Guernesey, 8 mars 1868, dimanche, 10 h. du matin
Je ne veux pas juger de ta nuit par la mienne, mon cher adoré, pour n’avoir pas à te plaindre. J’aime mieux, au contraire, penser que tu as très bien dormi toute la nuit, cela fera compensation à mon insomnie carabinée de douleurs, de crampes et de pyrosisa [1]. Il y avait longtemps que je ne m’étais trouvée à pareille fête et j’espère ne pas m’y rencontrer de si tôt.
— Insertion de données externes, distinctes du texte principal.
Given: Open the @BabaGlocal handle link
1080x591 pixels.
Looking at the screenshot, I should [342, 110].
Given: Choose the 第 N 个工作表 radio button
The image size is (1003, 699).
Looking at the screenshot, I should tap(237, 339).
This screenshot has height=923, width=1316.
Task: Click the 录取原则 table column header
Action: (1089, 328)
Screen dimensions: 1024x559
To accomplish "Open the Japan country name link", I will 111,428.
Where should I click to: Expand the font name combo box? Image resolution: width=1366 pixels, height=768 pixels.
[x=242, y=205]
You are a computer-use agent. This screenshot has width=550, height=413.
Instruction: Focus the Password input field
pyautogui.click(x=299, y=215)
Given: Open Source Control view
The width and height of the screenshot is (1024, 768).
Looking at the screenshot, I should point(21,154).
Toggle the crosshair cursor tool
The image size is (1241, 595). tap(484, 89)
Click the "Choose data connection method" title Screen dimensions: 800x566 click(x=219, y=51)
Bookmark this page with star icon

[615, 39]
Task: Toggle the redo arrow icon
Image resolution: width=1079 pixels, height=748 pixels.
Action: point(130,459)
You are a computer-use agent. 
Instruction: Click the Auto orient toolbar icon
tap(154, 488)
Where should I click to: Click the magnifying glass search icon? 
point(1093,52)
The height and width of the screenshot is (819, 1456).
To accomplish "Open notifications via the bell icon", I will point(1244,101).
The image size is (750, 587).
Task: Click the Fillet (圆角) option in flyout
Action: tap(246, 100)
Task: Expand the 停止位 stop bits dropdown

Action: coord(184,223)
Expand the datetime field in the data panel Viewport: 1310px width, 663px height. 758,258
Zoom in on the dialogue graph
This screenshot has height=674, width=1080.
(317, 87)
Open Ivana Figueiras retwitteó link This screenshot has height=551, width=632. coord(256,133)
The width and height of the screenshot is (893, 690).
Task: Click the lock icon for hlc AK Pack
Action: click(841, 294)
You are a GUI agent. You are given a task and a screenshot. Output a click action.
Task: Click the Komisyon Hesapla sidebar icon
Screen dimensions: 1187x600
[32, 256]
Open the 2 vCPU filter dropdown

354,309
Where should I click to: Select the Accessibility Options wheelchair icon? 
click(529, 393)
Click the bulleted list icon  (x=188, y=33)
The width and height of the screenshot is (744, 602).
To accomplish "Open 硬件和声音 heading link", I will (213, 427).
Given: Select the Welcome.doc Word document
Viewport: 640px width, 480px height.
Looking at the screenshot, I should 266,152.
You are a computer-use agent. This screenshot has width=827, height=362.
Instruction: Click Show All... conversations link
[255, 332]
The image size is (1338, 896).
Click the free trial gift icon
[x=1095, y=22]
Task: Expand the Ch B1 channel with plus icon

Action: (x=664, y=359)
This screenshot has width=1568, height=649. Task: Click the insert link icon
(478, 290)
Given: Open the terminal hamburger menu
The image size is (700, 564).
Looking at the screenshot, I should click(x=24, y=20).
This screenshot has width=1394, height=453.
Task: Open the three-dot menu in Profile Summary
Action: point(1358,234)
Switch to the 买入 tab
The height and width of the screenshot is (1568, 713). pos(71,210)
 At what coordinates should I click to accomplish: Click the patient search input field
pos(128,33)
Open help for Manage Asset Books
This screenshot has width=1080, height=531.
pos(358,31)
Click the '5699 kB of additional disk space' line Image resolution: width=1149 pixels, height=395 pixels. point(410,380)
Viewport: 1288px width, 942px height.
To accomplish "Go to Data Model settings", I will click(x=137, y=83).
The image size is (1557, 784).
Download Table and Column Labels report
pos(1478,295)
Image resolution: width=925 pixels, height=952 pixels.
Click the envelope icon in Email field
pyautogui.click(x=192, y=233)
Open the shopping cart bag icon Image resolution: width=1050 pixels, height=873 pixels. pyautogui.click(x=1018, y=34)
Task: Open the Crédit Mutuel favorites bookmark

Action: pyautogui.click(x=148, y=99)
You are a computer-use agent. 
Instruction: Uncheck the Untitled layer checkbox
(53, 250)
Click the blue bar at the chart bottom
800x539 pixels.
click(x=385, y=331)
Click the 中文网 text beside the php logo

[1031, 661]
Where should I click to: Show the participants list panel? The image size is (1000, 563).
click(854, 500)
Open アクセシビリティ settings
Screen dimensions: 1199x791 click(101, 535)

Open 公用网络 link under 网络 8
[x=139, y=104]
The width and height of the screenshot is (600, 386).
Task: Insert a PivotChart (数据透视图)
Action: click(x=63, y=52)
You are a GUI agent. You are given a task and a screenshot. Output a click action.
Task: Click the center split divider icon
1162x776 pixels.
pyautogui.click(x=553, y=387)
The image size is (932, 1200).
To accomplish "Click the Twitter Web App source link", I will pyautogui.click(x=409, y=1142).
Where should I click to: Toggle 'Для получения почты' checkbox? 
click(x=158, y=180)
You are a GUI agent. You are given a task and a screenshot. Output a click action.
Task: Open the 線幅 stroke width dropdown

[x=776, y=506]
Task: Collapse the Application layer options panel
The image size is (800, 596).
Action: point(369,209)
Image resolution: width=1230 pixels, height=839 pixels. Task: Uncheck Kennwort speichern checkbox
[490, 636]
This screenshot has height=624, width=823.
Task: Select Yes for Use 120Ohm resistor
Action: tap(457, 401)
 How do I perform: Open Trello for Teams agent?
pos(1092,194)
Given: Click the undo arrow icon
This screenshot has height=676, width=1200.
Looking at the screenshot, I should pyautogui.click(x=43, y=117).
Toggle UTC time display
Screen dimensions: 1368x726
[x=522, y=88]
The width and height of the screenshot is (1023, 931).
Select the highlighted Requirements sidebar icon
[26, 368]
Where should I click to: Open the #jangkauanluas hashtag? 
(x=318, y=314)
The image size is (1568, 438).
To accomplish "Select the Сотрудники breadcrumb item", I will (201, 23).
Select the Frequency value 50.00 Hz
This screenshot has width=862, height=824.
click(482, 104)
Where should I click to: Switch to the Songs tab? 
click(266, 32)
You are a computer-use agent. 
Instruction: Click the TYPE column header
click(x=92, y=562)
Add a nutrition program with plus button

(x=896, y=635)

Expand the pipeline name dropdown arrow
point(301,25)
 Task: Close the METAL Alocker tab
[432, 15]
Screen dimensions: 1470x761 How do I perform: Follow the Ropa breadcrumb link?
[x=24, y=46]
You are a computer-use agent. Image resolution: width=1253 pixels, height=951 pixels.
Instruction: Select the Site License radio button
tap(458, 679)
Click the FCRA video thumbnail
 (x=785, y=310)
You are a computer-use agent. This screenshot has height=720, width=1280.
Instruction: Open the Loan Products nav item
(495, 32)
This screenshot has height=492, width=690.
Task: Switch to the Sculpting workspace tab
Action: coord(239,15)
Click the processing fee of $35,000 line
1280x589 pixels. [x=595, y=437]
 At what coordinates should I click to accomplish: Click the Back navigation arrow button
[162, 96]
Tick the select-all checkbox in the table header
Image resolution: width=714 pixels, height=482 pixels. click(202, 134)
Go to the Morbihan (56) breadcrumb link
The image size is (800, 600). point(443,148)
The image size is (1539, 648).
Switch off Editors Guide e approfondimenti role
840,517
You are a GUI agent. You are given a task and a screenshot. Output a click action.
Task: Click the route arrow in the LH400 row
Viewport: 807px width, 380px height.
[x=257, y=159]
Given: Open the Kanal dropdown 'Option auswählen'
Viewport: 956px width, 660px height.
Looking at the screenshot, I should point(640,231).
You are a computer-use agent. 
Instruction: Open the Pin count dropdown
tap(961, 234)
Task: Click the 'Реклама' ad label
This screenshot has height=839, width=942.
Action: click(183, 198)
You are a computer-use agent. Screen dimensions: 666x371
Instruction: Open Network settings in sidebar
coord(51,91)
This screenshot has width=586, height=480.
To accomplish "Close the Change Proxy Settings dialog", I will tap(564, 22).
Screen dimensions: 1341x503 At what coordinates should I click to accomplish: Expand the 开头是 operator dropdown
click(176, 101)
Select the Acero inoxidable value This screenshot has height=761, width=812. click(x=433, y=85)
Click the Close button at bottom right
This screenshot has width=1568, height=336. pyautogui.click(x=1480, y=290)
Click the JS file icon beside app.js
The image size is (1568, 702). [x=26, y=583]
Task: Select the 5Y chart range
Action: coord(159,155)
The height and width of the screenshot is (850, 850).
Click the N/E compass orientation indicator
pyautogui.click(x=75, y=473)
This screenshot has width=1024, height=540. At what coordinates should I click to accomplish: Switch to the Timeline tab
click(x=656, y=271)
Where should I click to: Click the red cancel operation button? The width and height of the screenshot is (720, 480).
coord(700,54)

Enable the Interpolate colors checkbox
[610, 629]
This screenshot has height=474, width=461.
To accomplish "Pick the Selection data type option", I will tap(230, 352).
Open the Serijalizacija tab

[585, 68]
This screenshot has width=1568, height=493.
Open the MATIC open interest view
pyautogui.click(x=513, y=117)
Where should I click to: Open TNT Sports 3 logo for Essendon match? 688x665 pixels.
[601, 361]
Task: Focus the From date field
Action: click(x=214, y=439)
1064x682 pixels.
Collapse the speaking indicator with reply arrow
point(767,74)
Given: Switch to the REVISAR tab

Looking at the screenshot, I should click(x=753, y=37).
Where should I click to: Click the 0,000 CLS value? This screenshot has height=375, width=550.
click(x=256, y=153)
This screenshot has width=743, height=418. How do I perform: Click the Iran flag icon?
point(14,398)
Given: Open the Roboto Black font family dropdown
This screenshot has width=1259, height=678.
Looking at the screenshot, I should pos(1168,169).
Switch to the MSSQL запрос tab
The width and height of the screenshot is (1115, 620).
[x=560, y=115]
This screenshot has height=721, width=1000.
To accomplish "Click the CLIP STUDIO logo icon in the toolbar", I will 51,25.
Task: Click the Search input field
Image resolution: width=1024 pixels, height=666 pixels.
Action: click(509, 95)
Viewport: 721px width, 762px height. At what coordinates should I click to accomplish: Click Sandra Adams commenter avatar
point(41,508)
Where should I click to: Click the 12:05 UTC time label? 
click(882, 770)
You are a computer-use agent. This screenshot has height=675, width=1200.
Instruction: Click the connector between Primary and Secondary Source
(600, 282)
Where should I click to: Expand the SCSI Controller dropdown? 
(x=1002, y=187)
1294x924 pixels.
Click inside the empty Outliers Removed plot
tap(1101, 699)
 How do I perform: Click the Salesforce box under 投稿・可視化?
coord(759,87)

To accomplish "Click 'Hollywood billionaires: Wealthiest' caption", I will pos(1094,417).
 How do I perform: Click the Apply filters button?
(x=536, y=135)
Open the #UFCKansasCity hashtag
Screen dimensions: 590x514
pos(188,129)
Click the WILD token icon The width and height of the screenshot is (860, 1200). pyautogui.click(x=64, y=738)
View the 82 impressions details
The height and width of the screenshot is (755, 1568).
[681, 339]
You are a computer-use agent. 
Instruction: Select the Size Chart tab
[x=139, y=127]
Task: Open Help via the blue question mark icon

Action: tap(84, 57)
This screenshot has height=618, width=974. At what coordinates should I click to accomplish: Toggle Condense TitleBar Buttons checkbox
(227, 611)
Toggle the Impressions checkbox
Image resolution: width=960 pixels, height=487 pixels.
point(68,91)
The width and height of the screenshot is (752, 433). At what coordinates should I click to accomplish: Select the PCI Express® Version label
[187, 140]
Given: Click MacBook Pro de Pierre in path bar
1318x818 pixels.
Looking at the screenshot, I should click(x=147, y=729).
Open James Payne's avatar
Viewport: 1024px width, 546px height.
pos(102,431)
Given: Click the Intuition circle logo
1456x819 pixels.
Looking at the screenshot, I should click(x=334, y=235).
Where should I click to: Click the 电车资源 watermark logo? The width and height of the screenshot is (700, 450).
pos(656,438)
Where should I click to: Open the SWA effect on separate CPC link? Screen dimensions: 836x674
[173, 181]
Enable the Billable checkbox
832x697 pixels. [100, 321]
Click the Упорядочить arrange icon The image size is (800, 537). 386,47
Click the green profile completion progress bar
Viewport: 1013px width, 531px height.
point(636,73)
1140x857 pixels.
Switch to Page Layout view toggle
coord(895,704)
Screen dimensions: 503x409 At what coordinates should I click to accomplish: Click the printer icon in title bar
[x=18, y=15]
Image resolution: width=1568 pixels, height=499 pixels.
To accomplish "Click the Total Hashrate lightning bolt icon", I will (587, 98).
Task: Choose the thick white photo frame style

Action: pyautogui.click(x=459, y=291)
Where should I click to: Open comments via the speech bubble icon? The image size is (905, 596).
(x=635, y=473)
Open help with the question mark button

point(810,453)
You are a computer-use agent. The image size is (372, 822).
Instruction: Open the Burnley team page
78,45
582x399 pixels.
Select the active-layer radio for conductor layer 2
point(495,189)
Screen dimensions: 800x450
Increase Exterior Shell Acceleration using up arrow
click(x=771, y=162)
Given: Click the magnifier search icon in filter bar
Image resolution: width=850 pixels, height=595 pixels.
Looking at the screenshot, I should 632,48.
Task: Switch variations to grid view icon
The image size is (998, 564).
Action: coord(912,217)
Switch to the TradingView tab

En attendant, m’en voici HORTE, comme on dit ici, et j’en suis bien aise.
Je ne sais pas à quelle heure tu t’es levé parce que je n’ai ouvert ma porte qu’à huit heures et que j’étais encore trop souffrante à ce moment-là pour aller jusqu’à mon cabinet de toilette. Mon mal avait de l’analogie avec le temps. C’était les mêmes bourrasques en moi que celles du dehors. C’est aussi en ce moment le même apaisementb et le même rayon de santé intérieure que celui qui brille au ciel. Cela durera ce que cela durera mais je t’adore invariablement.
BnF, Mss, NAF 16389, f. 69
Transcription de Jeanne Stranart assistée de Florence Naugrette
a) « pyrhosis ».
b) « le même appaisement ».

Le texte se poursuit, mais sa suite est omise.